Five years used to seem like a long time.
Now twenty seems short. No, her hair doesn't show gray like my black shows lightning zigzags. But I've stopped being older and wiser, and she's stopped leaving me behind.
Thankfully, pilgrims don't often visit Besaid anymore to view the High Summoner and her ex-Guardian like ghosts on the Farplane. For the first few years, it seemed as if Yuna would never be granted the Calm she'd earned, but she has it now. She mentors the children that mainlanders send to our little temple school. I teach them geography and history, and she teaches them how to think and question and believe. In the monsoon season, we visit Rikku and Wakka and their unruly brood.
The ocean behind our house has become a source of joy instead of sorrow.

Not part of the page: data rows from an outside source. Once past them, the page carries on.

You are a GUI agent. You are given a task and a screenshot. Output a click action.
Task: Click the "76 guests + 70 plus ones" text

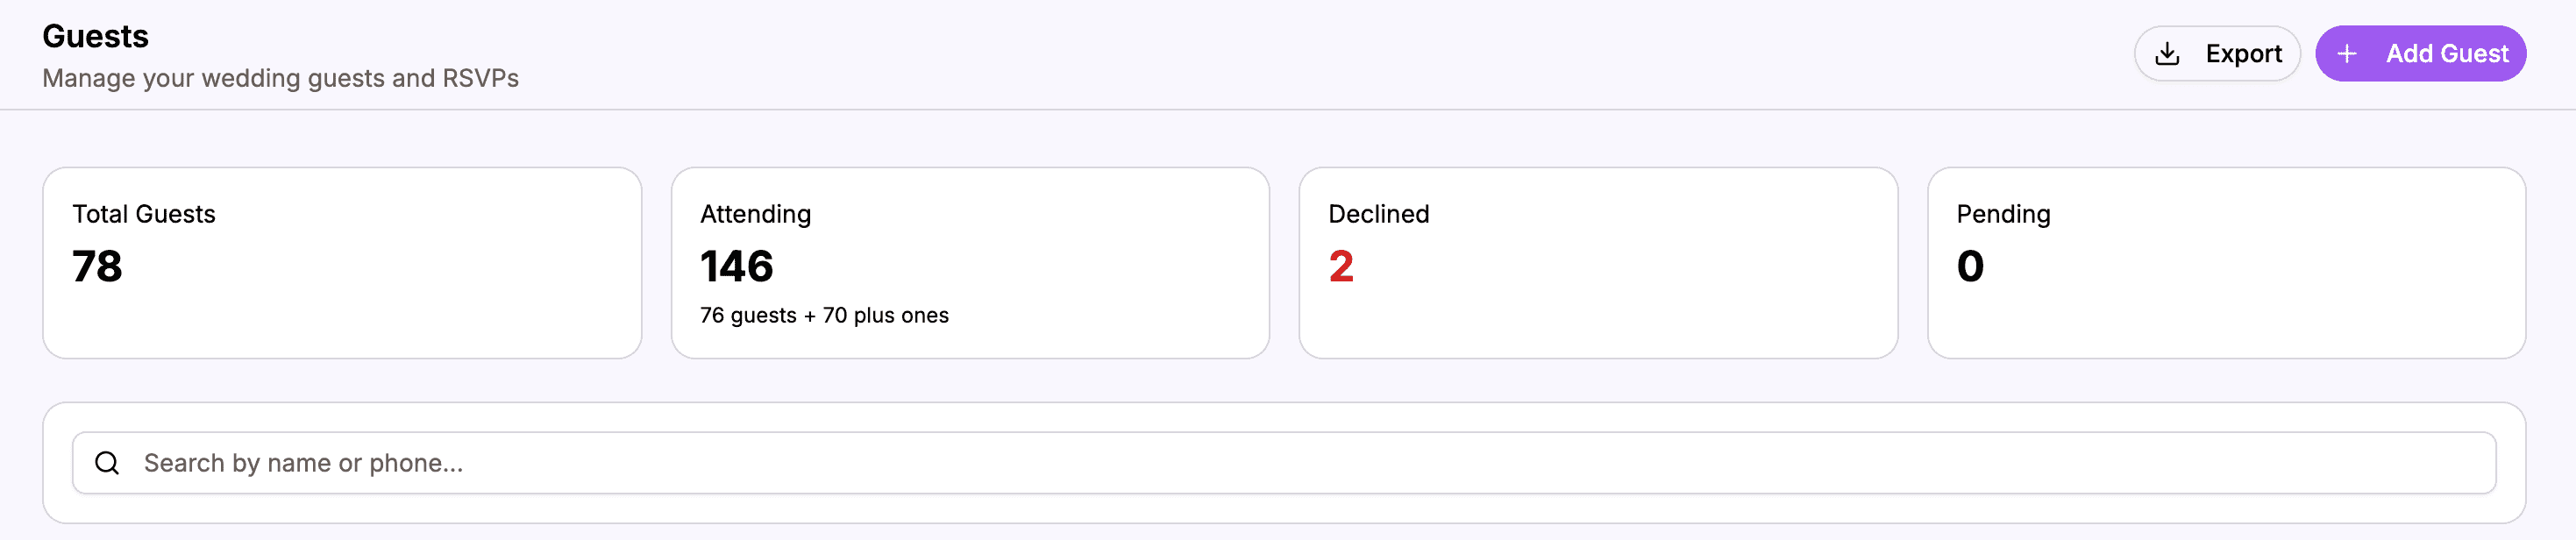(824, 316)
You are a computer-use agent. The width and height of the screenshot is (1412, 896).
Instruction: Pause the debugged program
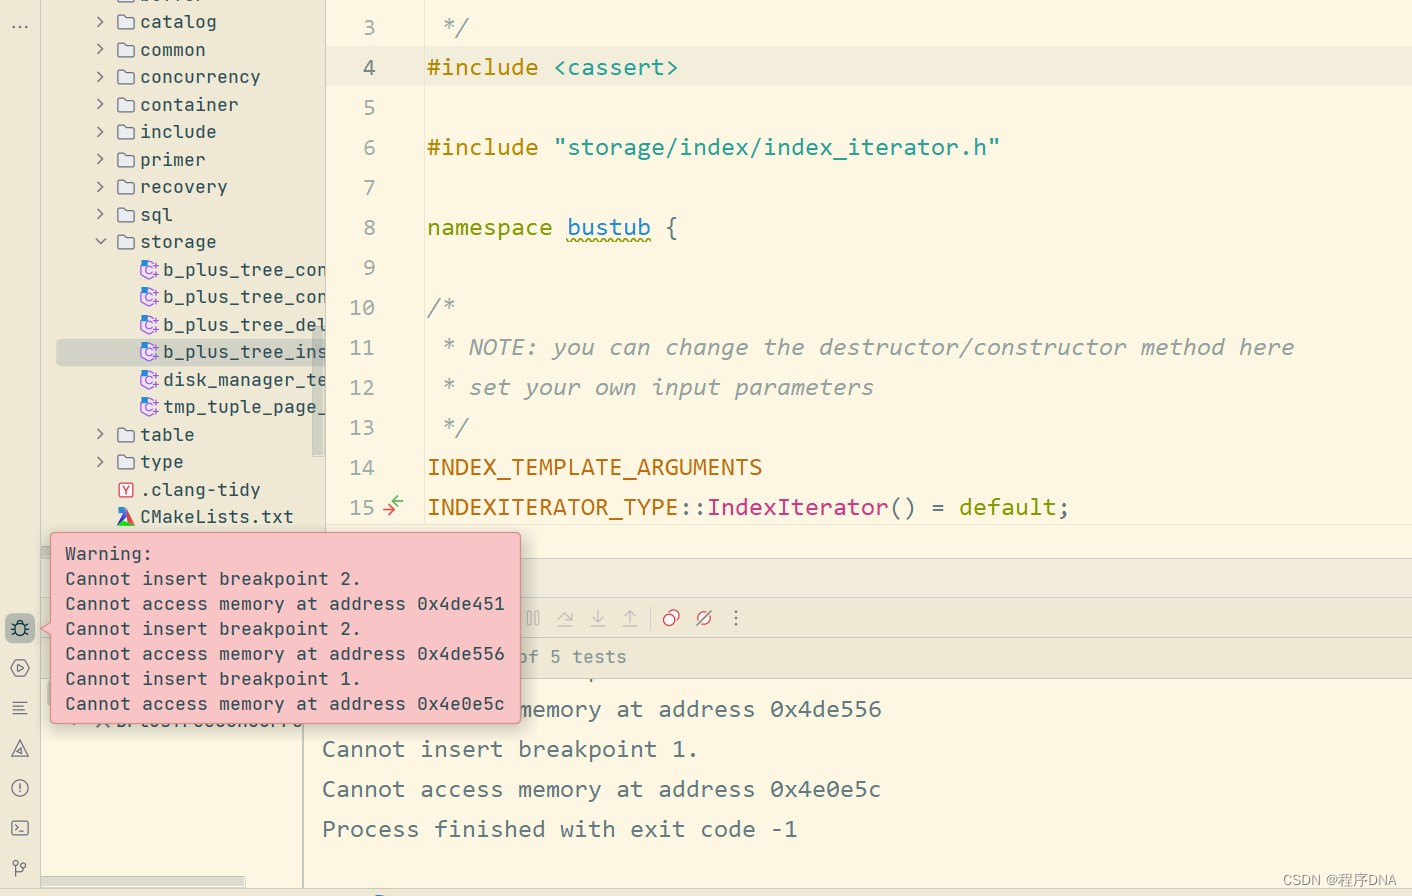pyautogui.click(x=533, y=618)
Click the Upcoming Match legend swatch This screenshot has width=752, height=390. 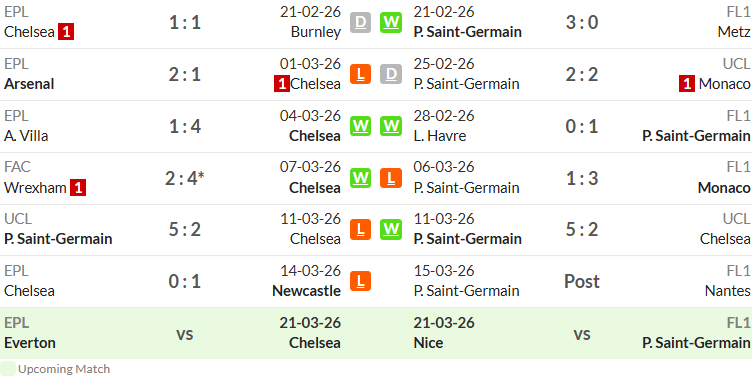tap(8, 369)
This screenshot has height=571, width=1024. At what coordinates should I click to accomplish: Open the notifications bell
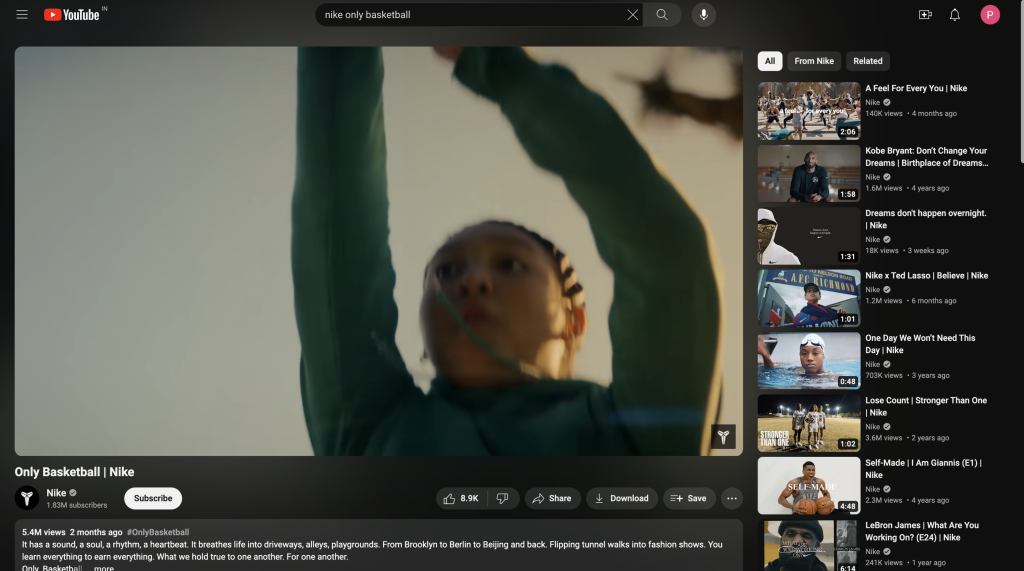(x=955, y=15)
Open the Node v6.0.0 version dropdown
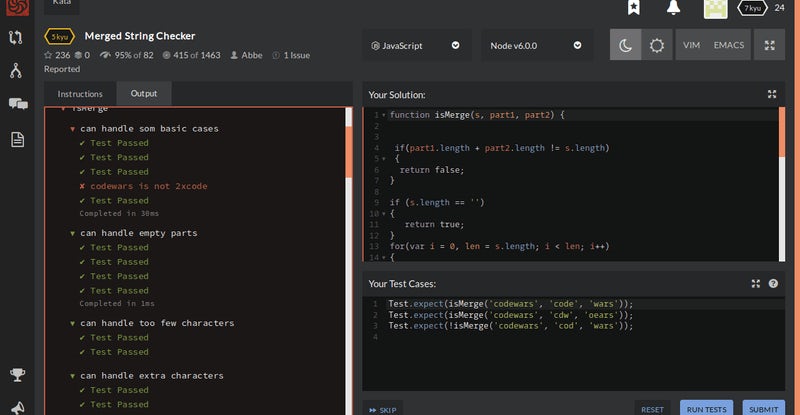Screen dimensions: 800x415 point(536,45)
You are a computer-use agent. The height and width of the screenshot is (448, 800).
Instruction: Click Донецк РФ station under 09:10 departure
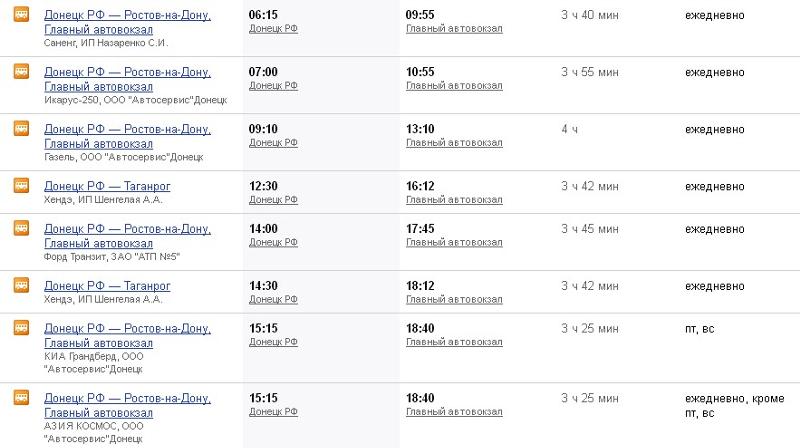coord(273,143)
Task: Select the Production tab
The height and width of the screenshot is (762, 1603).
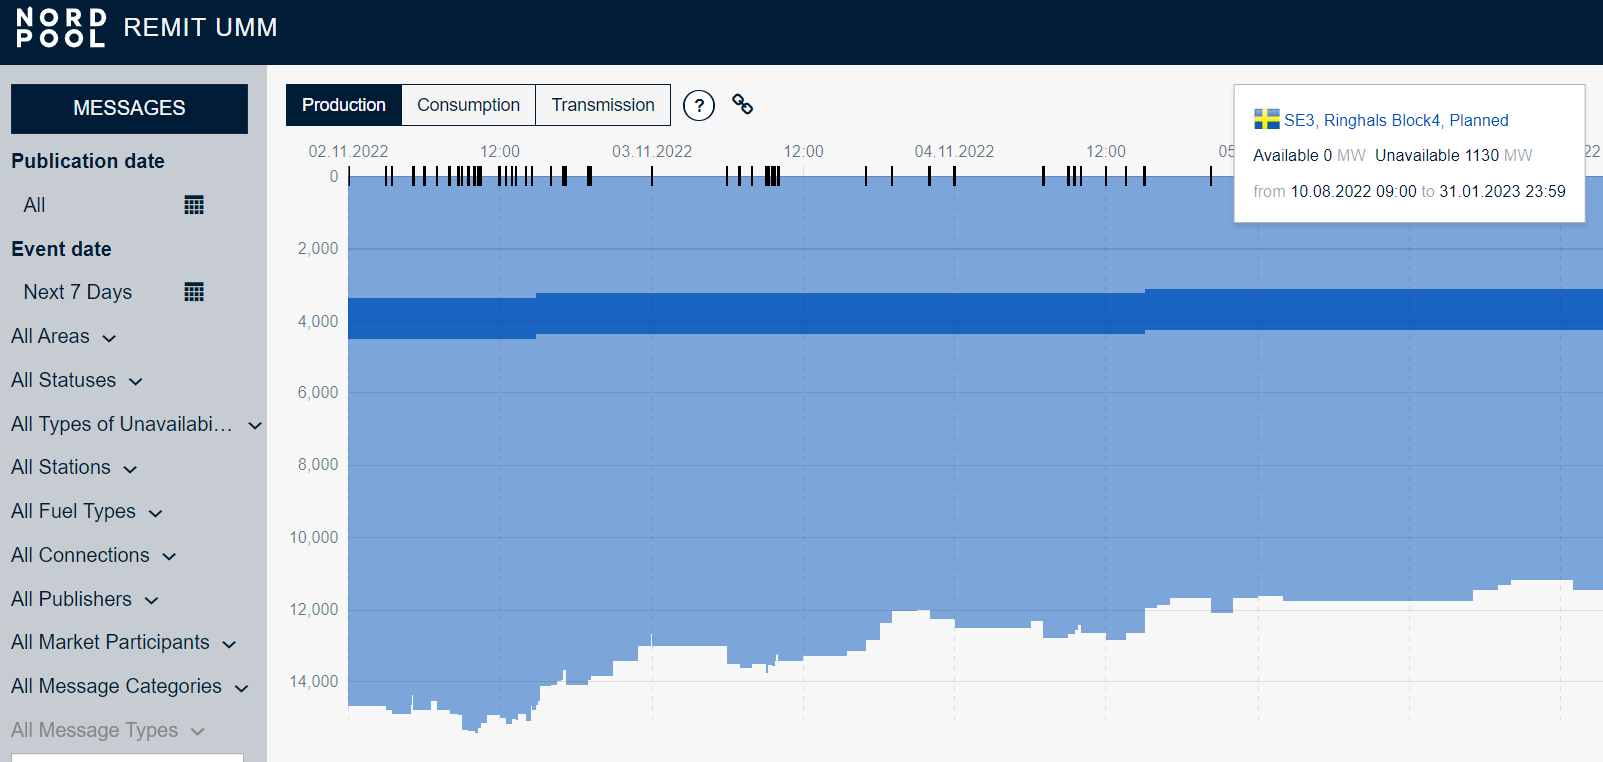Action: point(343,105)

Yuna still goes down to our private dock every day, but I think she's finally forgotten why. She whistles to the gulls. They answer. She dances, but not for the dead. We've both left ghosts behind.
I wish she could still walk on water. I wish the waves would bear her aloft on a lily of living surf. But it's so much better without pyreflies. The water on her cheeks is only spray, not tears. Her smile is real.
Yuna doesn't dance alone now. Her hands are laced with mine. Her left eye is the ocean's green, her right reflects the sky. Mine mirror the sunset. And when she catches me off-guard and whirls me into her spiral dance, lifting me off my feet and teasing me for nursing my scrolls all day like a nesting chocobo, it feels to me as if she still can walk on water, after all.